_What is needed_. The answer should be each line of the records that contains the word "computer"; please copy them all.
== Input
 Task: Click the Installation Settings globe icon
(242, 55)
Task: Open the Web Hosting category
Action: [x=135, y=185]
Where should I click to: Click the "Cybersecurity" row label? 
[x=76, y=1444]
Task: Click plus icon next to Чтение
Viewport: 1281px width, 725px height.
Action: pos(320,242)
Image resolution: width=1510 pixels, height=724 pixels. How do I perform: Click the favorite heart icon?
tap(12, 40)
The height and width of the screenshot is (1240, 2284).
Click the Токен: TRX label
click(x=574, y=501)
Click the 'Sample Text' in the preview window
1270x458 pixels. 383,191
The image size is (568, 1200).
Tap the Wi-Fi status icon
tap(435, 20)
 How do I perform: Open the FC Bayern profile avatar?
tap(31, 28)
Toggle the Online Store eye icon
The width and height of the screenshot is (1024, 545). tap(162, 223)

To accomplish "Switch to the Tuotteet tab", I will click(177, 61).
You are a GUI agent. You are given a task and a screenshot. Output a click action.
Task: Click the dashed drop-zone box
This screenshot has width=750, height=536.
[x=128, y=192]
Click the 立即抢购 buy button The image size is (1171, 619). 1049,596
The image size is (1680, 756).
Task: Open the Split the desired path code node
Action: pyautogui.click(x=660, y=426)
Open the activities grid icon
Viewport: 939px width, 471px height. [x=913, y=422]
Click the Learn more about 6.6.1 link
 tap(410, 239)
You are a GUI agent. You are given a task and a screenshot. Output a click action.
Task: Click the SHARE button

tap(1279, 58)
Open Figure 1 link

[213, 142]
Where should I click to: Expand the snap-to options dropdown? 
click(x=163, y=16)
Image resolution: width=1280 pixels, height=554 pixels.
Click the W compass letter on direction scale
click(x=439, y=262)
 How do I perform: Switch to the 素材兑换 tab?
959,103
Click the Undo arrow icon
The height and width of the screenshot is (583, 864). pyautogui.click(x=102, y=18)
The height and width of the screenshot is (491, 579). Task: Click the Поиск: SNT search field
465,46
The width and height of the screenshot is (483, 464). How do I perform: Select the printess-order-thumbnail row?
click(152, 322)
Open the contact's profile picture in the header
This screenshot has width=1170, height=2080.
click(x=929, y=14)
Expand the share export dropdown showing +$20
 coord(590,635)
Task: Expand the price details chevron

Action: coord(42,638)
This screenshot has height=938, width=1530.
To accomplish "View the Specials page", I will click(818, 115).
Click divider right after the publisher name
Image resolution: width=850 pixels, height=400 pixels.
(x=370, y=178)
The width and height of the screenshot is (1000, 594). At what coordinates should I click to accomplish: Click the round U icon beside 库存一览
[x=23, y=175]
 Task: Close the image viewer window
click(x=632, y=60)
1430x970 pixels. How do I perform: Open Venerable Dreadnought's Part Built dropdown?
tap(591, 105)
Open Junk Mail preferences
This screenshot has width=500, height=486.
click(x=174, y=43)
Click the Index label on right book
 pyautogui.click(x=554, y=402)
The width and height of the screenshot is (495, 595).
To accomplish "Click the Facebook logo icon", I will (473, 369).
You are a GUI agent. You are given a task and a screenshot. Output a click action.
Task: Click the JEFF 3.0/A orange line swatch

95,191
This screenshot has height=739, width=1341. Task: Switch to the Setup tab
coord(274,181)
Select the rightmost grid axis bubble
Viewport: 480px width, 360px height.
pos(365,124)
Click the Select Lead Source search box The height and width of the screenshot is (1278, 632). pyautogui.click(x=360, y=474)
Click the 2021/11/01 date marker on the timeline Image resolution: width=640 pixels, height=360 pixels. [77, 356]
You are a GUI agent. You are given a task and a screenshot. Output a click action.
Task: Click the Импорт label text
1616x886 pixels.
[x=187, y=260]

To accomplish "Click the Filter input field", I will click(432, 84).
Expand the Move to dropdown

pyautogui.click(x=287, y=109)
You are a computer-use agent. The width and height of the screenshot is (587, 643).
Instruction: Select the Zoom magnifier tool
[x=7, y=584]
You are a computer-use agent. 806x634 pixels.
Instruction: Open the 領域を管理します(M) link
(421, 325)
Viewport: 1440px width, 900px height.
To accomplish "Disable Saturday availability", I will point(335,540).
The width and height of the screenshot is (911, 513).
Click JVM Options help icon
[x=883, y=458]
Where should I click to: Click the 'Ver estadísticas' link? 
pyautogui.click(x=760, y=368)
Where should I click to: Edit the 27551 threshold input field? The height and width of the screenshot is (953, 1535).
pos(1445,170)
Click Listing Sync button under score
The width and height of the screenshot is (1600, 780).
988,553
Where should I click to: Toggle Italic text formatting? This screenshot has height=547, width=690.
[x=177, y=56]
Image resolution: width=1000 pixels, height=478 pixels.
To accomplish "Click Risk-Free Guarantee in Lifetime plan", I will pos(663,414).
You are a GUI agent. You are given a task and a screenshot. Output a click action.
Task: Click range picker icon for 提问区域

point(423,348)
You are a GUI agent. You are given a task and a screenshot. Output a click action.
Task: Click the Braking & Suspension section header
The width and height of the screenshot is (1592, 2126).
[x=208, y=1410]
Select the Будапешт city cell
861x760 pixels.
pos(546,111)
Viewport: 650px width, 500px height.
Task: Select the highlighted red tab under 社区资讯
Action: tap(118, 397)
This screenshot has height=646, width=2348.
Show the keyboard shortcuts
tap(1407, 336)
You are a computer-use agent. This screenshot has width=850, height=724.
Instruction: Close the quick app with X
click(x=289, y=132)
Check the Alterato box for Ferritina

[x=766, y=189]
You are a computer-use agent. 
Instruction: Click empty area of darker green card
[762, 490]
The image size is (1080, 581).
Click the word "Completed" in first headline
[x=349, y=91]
====
_Task response_.
You are a computer-use agent. The width and height of the screenshot is (587, 643).
You are a computer-use agent. 806x634 pixels.
You are a computer-use agent. This screenshot has width=850, height=724.
You are a computer-use agent. 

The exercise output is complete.